One of the main buzzwords emerging from the tech world the past two years has been “big data.”
But from a non-techie perspective, what exactly is big data? And how does it work?
I sat down with Barry Eggers, the Managing Director of Lightspeed Venture Partners the other day to discuss his unique approach to the subject of big data. He likes to explain its impact by focusing on how it is beginning to transform major league baseball.
Besides, now that the holidays are past, if you squint hard enough, you can see spring training out there near the edge of the horizon already. So it’s time to talk baseball!
“I've been told that every MLB team has a data scientist,” Eggers told me. “When I heard that one of them, a small market team that gets a lot of wins for its investment, the Tampa Bay Rays, uses the Hadoop Cluster–the same tech that Google uses–I knew we had truly entered the era of big data for baseball.”
What he was referring to is the approach Google and others use to parse large amounts of data quickly.
“It can be understood by the way Google returns search results,” Eggers continued. “If you can index the entire web you can get better results. When you type in keywords at Google, it sends the words to thousands of machines in parallel and gets back results almost instantly; by breaking a problem into small pieces and doing parallel analysis you get more accurate results more quickly. That's what's behind the innovation in big data.”
He is not just talking about current information but the ever-growing databases since the world started going digital two decades ago.
“What's exciting is we cannot only look at today's data but look back at some 20 years of data and process it right away.”
So let’s turn back to baseball. As any casual fan or reader of "Moneyball" knows, baseball has long been a game heavy on statistics. We have batting averages, earned run averages, on-base percentages, slugging percentages, strikeout-walk ratio, fielding percentages, and in more recent times, more exotic stats like OPS and WHIP.
But these are all based on structured data like wins, at-bats, hits, errors, runs, and so on.
What excites Eggers is all the new data, much of it unstructured, being generated in modern ballparks wired with cameras and technologies monitoring every play from every angle, all game long.

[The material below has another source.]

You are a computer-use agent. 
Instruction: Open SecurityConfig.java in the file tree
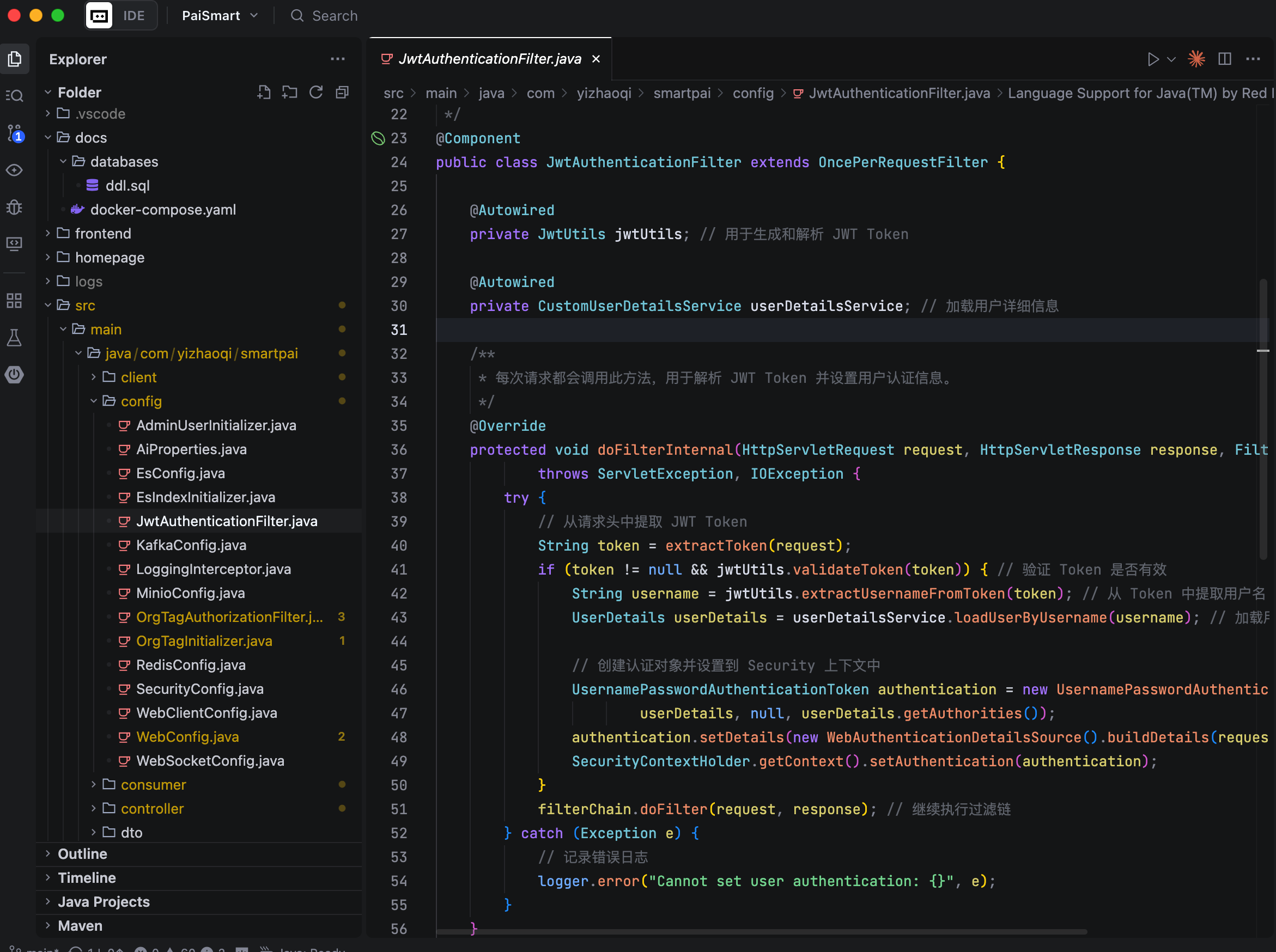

“Now ballparks are outfitted to track more unstructured data like the trajectory of the baseball. Cameras are in place all over the ballpark to capture data that never was captured before like the trajectory of every pitch or the path to the ball taken by an outfielder. There is a 3D trajectory of every ball hit in that stadium. Along with wind and weather conditions, humidity, the dimensions of the park. That's a lot of data.”
It's what you might call “big data” that's exactly the kind of data scientists are trained to develop algorithms to sort into meaningful information.
One example that has been brought into game broadcasts already is the K-Zone – a virtual yellow box superimposed on your TV screen that indicates whether any given pitch passed through the strike zone or not.
Over time, as data scientists employed by teams gather more and more information about pitch selection, pitch trajectory, a batter’s decision to hit, the ball’s trajectory, a fielder’s path to the ball, and so on, one can imagine a manager like Bruce Bochy flashing signs to Buster Posey, who relays them to Matt Cain, based on algorithmic predictions of what is most likely to get the current hitter out on the next pitch or sequence of pitches.
Bench Coach Ron Wotus, meanwhile, will be able to better position his defensive lineup in anticipation of which parts of the field the ball is most likely to go to, based on a data scientist’s current analysis of all those factors.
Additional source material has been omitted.